:: Selected excerpt ::

Construction of realistic liver phantoms from patient images using 3D printer and its application in CT image quality assessment

The purpose of this study is to use 3D printing techniques to construct a realistic liver phantom with heterogeneous background and anatomic structures from patient CT images, and to use the phantom to assess image quality with filtered back-projection and iterative reconstruction algorithms. Patient CT images were segmented into liver tissues, contrast-enhanced vessels, and liver lesions using commercial software, based on which stereolithography (STL) files were created and sent to a commercial 3D printer. A 3D liver phantom was printed after assigning different printing materials to each object to simulate appropriate attenuation of each segmented object. As high opacity materials are not available for the printer, we printed hollow vessels and filled them with iodine solutions of adjusted concentration to represent enhance levels in contrast-enhanced liver scans. The printed phantom was then placed in a 35×26 cm oblong-shaped water phantom and scanned repeatedly at 4 dose levels. Images were reconstructed using standard filtered back-projection and an iterative reconstruction algorithm with 3 different strength settings. Heterogeneous liver background were observed from the CT images and the difference in CT numbers between lesions and background were representative for low contrast lesions in liver CT studies. CT numbers in vessels filled with iodine solutions represented the enhancement of liver arteries and veins. Images were run through a Channelized Hotelling model observer with Garbor channels and ROC analysis was performed. The AUC values showed performance improvement using the iterative reconstruction algorithm and the amount of improvement increased with strength setting.

:: Work instruction ::
Answer these questions about the liver phantom text:
(a) Into which three kinds of objects were the patient CT images segmented?
(b) At how many dose levels was the phantom scanned?
(c) How did the amount of improvement from the iterative reconstruction algorithm change as its strength setting increased?
Rely only on the liver phantom text for what comes next.

:: Source data ::

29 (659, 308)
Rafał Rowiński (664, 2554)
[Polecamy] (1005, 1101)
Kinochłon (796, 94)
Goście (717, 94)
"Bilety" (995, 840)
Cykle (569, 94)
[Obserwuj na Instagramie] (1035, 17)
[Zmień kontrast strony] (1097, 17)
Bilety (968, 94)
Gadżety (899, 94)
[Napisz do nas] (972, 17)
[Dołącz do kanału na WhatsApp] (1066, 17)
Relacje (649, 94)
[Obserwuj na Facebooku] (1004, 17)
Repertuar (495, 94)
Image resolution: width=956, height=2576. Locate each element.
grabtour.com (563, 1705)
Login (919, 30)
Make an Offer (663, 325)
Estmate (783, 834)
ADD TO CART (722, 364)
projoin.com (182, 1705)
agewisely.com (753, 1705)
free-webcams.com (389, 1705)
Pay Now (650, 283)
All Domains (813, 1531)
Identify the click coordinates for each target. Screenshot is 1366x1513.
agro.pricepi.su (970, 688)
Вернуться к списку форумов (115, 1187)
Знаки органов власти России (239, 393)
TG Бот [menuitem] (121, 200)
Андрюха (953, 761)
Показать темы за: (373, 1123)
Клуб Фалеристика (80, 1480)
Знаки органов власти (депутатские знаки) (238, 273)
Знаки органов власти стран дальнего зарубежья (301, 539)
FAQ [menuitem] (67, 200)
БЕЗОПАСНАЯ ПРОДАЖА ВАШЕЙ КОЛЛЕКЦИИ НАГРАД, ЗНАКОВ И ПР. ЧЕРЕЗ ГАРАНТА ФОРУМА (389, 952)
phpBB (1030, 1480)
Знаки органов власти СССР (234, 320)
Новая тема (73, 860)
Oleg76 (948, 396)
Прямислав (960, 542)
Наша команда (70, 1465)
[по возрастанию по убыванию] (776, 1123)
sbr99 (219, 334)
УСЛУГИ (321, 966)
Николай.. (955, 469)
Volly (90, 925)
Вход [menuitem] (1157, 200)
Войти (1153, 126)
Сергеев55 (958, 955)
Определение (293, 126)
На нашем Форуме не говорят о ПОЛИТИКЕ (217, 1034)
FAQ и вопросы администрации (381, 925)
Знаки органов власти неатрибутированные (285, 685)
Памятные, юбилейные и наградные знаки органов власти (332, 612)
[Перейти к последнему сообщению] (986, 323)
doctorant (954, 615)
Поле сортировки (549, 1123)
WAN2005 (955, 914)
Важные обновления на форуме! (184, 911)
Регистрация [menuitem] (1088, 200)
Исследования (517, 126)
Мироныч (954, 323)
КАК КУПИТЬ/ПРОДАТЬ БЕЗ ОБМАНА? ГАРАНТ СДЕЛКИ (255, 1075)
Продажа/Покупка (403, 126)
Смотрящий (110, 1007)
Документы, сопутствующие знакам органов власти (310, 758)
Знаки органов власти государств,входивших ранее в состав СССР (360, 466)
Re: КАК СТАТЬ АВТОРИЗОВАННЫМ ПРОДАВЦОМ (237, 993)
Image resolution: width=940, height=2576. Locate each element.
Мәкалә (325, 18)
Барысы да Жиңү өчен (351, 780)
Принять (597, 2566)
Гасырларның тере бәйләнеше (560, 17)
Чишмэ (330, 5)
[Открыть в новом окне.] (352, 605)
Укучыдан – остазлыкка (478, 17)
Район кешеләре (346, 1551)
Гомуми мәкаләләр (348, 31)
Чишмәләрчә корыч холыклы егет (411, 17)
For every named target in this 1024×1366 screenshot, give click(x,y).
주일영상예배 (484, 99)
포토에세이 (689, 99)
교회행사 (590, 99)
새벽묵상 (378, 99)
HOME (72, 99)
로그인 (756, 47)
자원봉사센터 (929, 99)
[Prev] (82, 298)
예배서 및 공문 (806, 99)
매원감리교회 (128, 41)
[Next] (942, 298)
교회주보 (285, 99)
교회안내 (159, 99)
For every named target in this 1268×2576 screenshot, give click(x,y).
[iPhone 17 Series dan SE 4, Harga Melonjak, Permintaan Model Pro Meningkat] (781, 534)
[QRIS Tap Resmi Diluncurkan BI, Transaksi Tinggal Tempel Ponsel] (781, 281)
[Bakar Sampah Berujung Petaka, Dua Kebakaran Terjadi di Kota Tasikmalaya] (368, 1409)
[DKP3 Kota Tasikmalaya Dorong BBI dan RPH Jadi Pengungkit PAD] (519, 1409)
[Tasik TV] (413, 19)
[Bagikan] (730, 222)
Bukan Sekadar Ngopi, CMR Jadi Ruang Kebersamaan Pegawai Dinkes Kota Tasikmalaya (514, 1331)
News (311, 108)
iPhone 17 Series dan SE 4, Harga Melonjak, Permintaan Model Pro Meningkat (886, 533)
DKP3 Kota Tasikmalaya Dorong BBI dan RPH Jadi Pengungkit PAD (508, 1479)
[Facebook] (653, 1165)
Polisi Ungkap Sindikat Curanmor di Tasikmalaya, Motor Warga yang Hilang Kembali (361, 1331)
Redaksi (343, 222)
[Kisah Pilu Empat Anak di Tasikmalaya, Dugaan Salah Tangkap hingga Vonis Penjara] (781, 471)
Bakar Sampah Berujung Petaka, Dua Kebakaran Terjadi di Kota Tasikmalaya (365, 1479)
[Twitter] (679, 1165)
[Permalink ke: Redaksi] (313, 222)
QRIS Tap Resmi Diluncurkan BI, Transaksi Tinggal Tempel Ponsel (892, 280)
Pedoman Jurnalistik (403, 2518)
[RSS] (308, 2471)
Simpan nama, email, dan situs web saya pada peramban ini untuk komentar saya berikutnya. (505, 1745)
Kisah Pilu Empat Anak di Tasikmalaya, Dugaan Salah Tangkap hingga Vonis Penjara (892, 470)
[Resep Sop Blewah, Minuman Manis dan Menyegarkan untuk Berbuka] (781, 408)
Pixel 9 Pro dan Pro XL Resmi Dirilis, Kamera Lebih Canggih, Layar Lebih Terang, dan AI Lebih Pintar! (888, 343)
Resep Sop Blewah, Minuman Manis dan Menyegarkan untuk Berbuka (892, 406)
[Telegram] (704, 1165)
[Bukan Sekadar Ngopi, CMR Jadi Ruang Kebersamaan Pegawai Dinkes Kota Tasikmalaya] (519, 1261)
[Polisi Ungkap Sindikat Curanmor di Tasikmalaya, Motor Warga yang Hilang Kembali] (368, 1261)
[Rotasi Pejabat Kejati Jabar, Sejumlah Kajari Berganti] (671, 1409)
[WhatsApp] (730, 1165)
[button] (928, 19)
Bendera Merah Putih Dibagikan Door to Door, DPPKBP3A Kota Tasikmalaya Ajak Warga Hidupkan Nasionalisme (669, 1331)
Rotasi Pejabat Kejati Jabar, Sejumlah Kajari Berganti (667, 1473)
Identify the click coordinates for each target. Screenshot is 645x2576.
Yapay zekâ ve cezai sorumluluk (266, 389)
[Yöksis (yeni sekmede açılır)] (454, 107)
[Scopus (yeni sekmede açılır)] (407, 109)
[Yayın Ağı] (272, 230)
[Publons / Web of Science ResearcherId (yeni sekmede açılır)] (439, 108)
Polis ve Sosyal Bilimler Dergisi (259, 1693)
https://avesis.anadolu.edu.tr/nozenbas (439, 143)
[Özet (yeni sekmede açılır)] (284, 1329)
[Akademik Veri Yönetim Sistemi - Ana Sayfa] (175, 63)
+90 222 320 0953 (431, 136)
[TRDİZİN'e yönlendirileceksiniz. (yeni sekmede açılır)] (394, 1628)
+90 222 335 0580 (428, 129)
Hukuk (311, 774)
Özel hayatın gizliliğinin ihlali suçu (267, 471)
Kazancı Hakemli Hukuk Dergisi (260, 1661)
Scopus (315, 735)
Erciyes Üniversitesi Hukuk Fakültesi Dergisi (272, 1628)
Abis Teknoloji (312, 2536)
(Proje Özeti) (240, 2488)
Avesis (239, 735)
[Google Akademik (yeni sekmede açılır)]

:: Solution to this exercise ::
(a) Liver tissues, contrast-enhanced vessels, and liver lesions.
(b) Four.
(c) It increased.